- [Work request]: Each line from the one with "You are a computer-use" through the end of the records below should be transcribed exactly, and each picture should be skipped.

(Data entries)
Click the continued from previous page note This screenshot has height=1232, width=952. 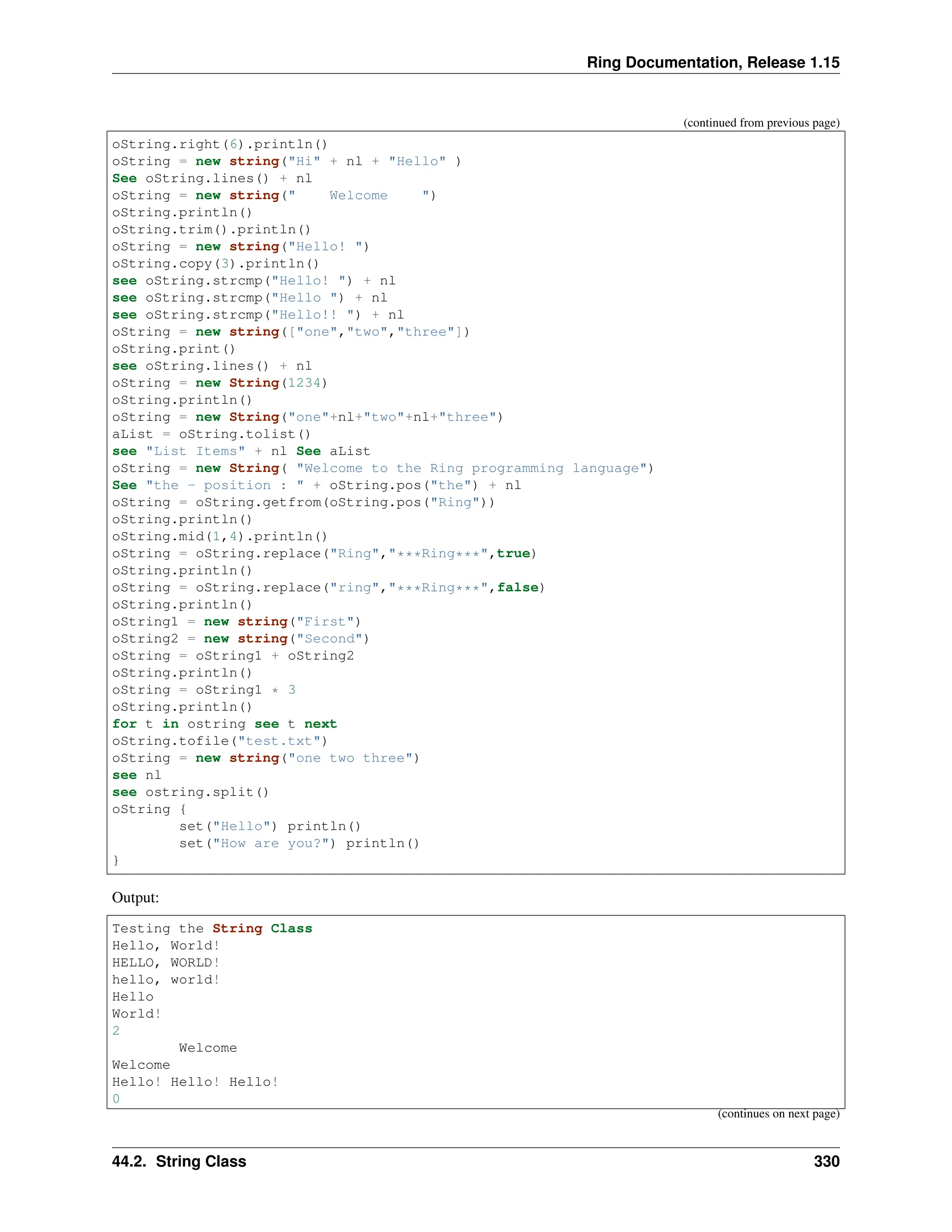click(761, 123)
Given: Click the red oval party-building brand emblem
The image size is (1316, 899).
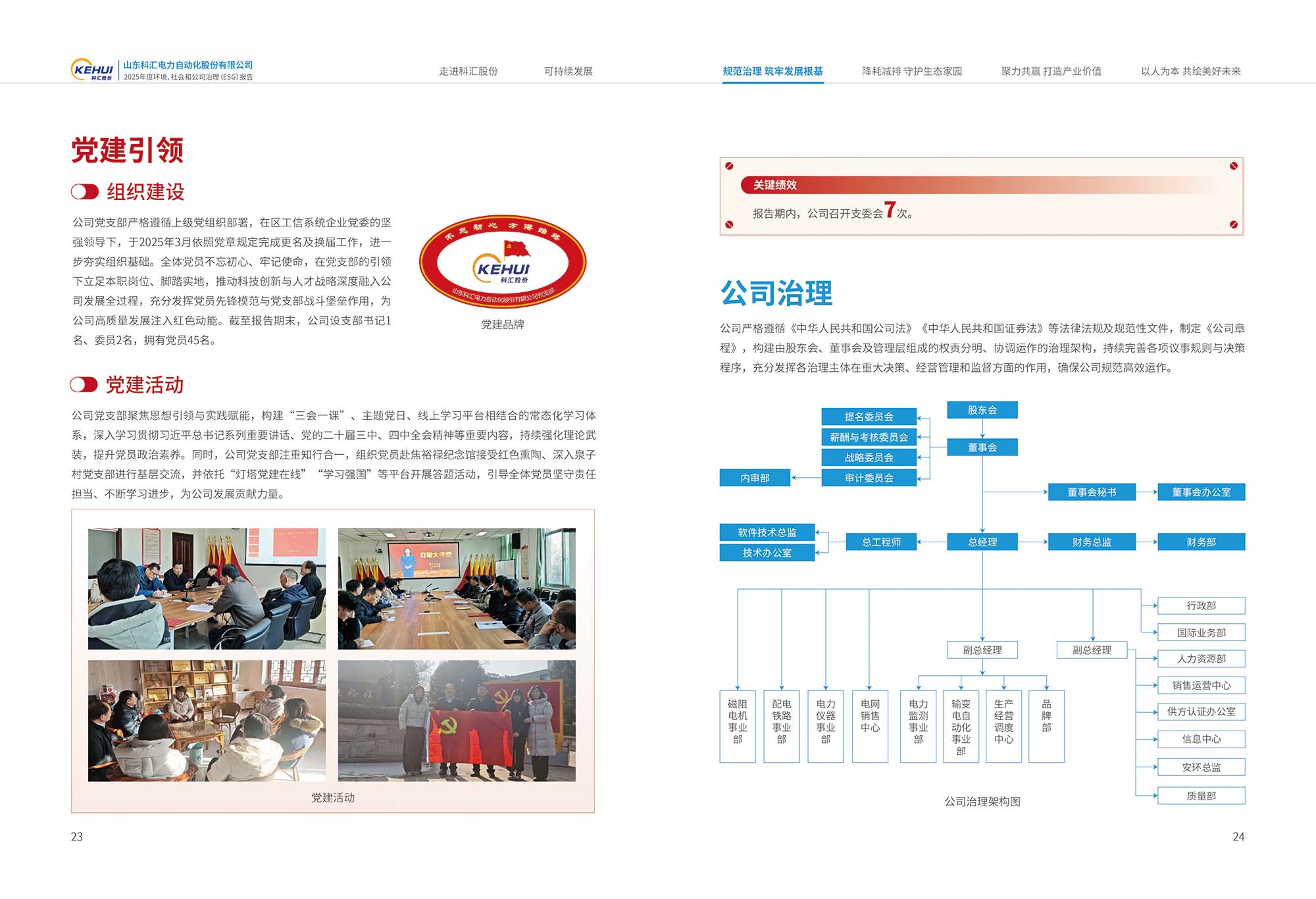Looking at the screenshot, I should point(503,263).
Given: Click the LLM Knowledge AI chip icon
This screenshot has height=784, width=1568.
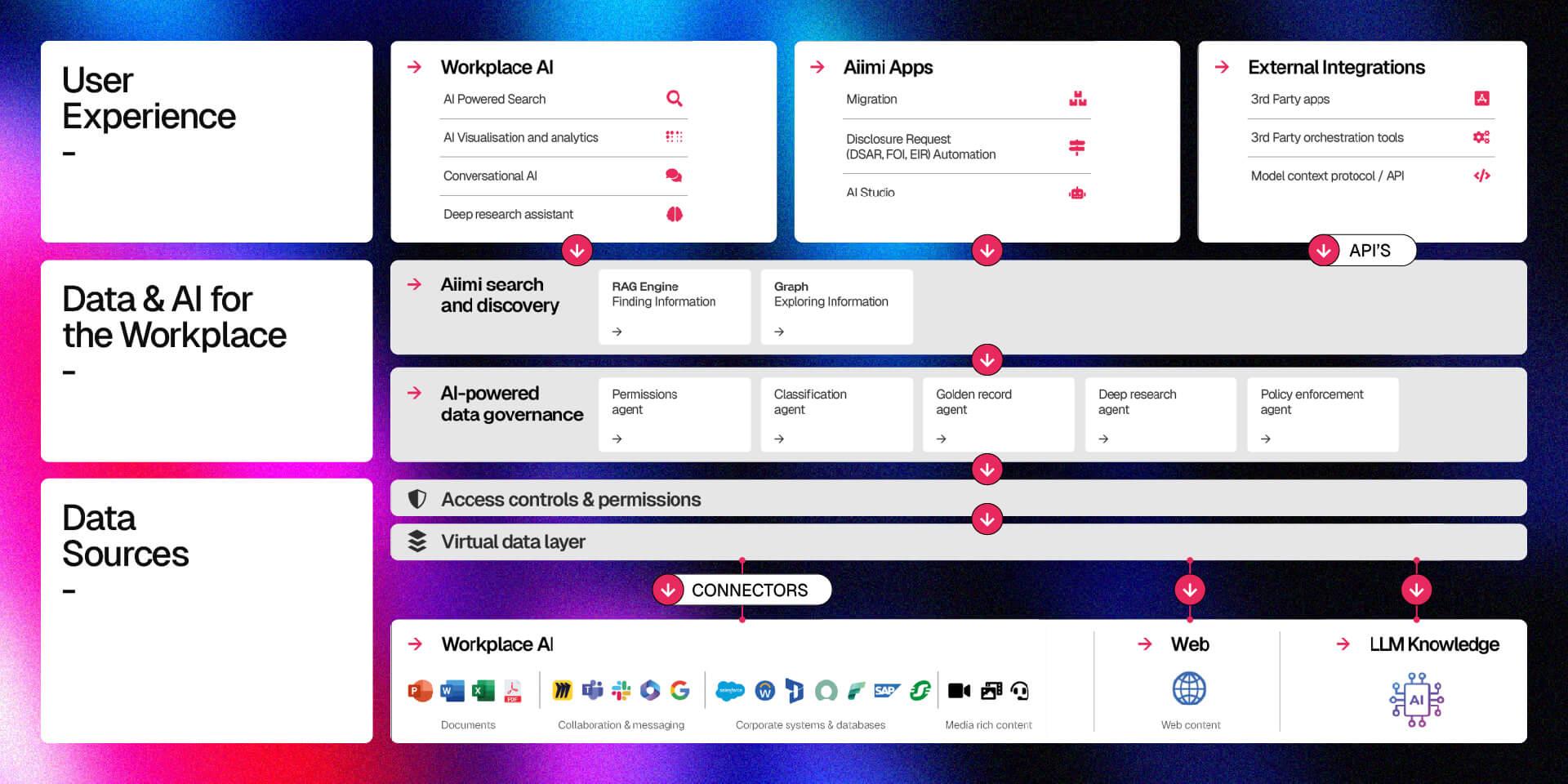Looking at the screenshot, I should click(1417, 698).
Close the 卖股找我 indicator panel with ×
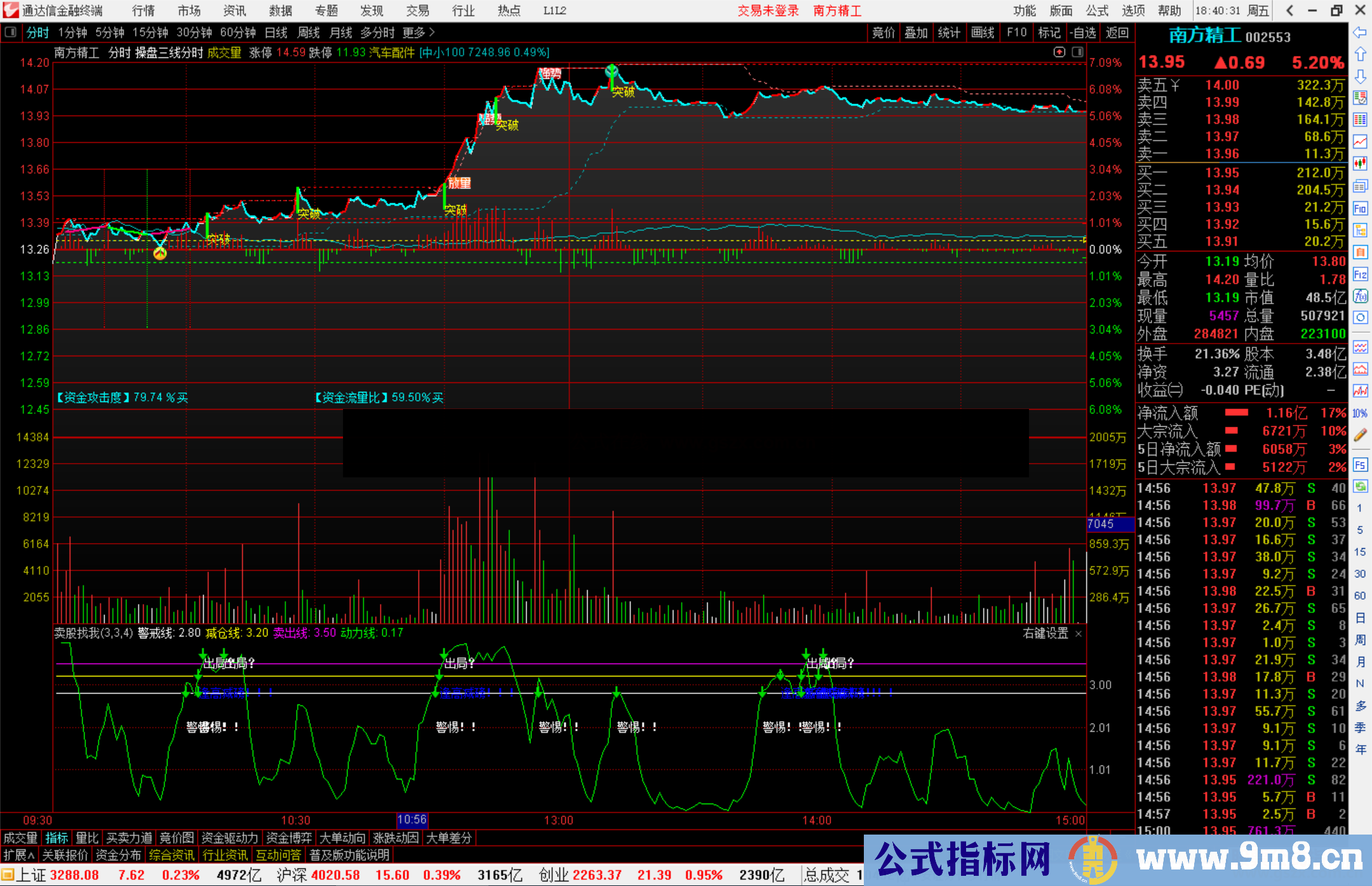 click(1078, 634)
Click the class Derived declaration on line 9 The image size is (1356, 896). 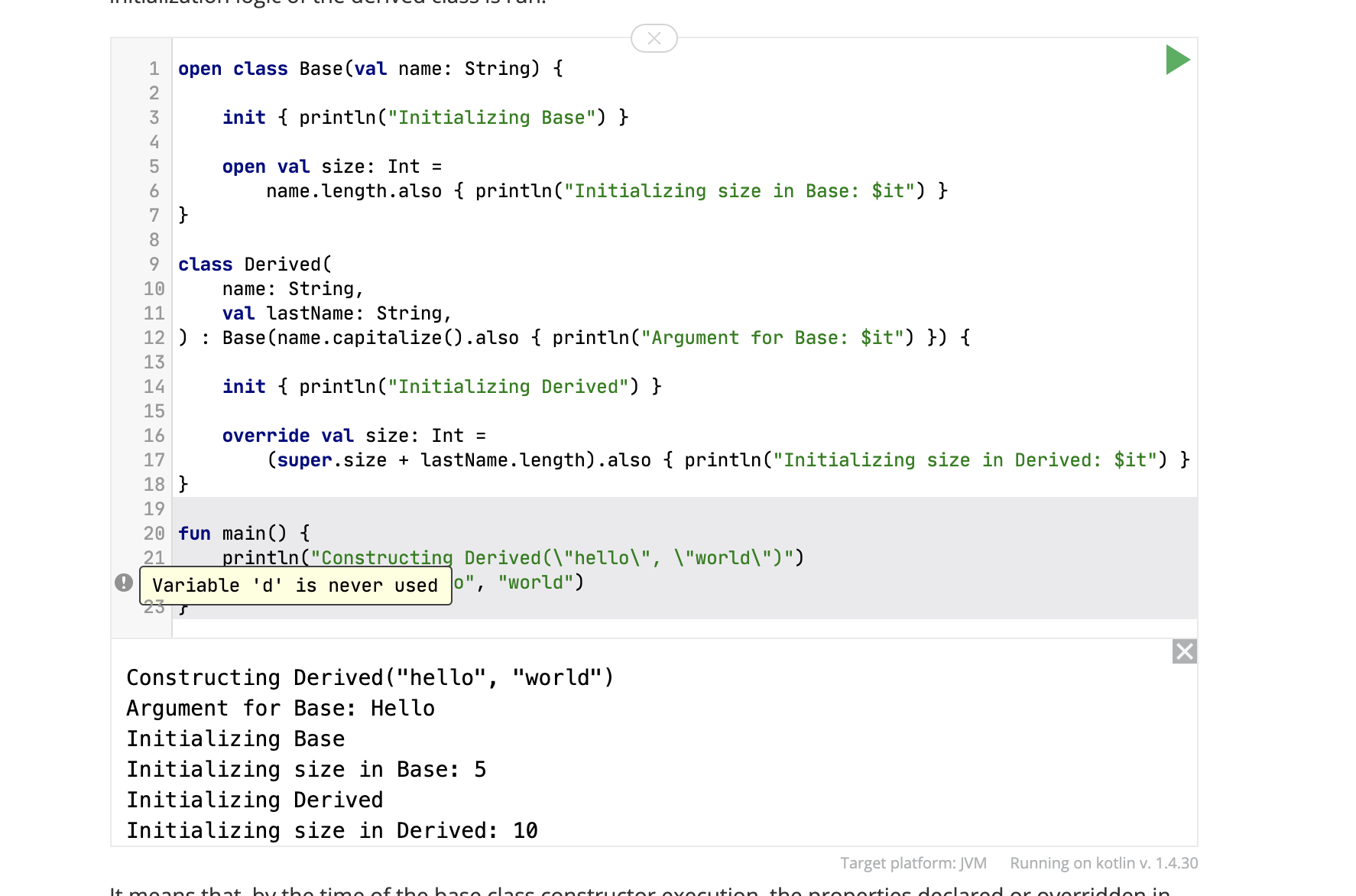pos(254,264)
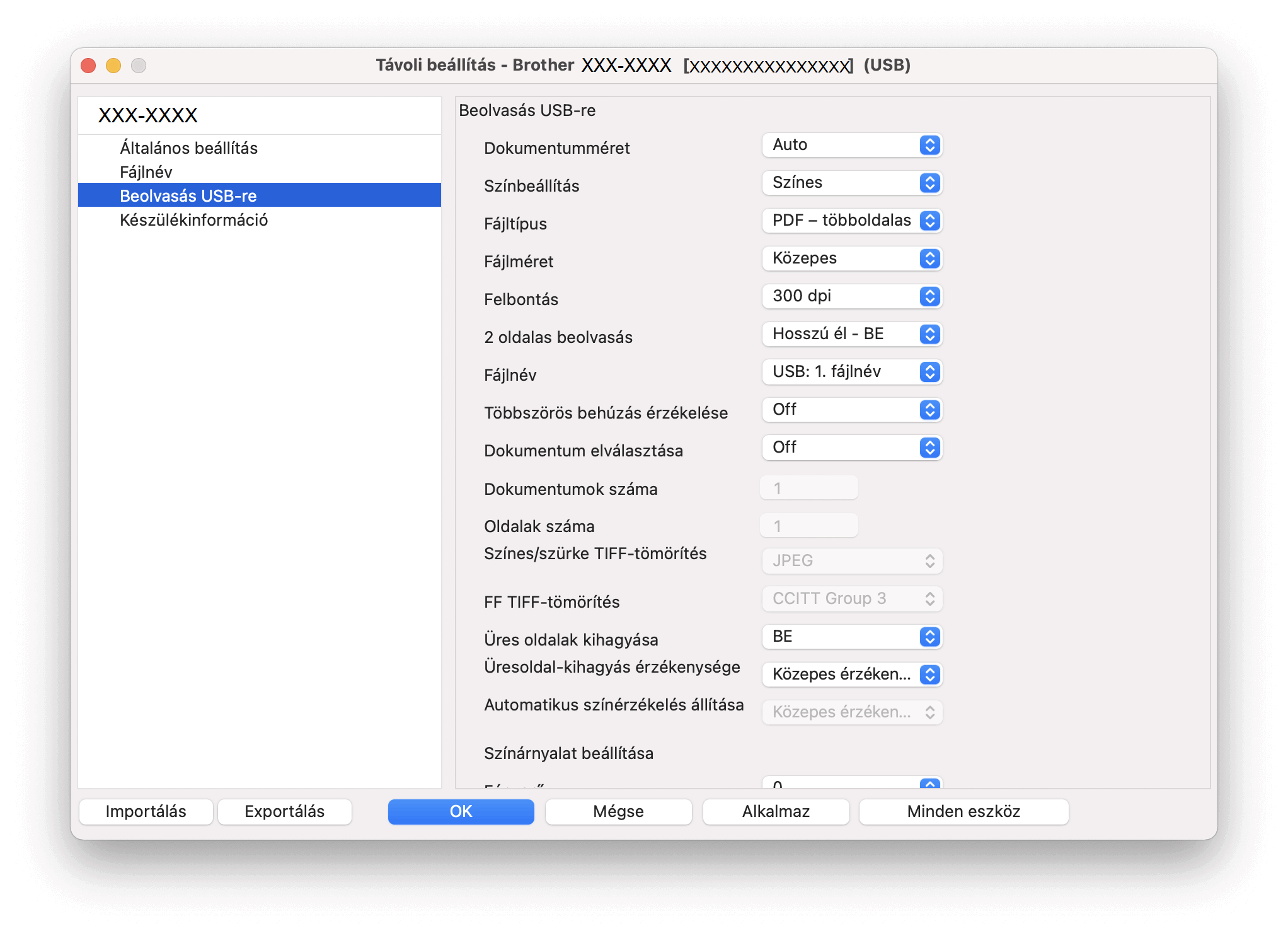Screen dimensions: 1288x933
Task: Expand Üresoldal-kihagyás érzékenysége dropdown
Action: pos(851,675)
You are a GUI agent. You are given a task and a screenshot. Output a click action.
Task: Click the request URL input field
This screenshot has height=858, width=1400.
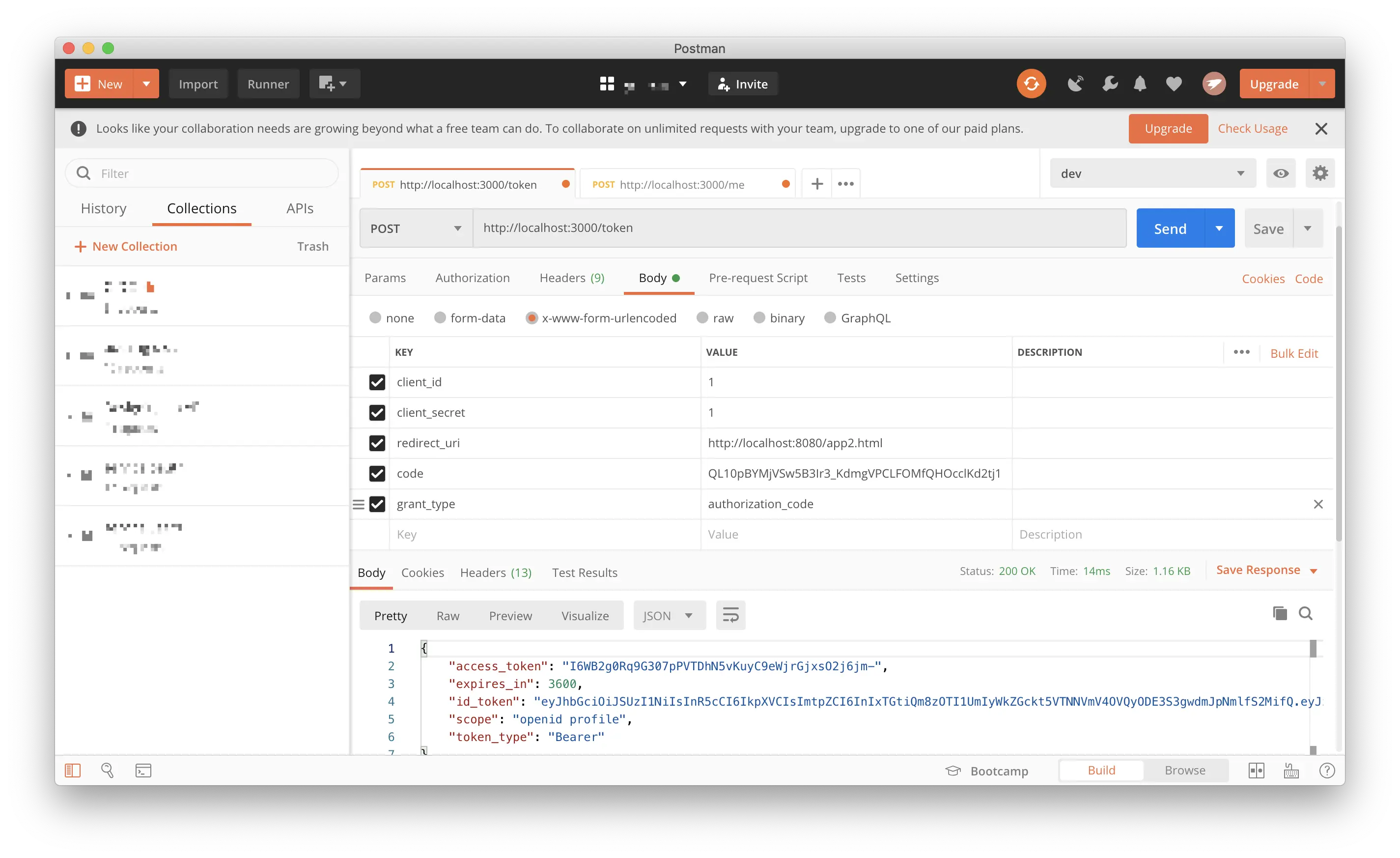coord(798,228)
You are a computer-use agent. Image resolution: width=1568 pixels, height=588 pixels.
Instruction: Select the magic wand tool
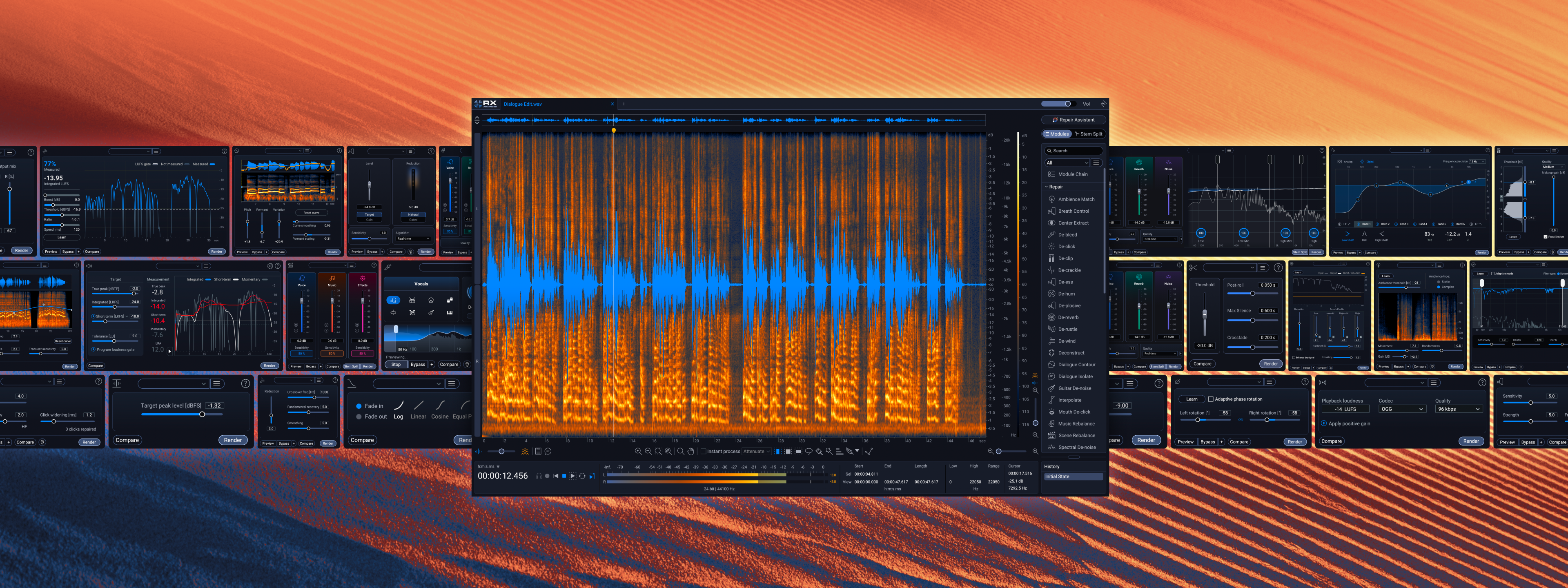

- [Answer space]:
You are a computer-use agent. Image resolution: width=1568 pixels, height=588 pixels.
Instruction: Select the magic wand tool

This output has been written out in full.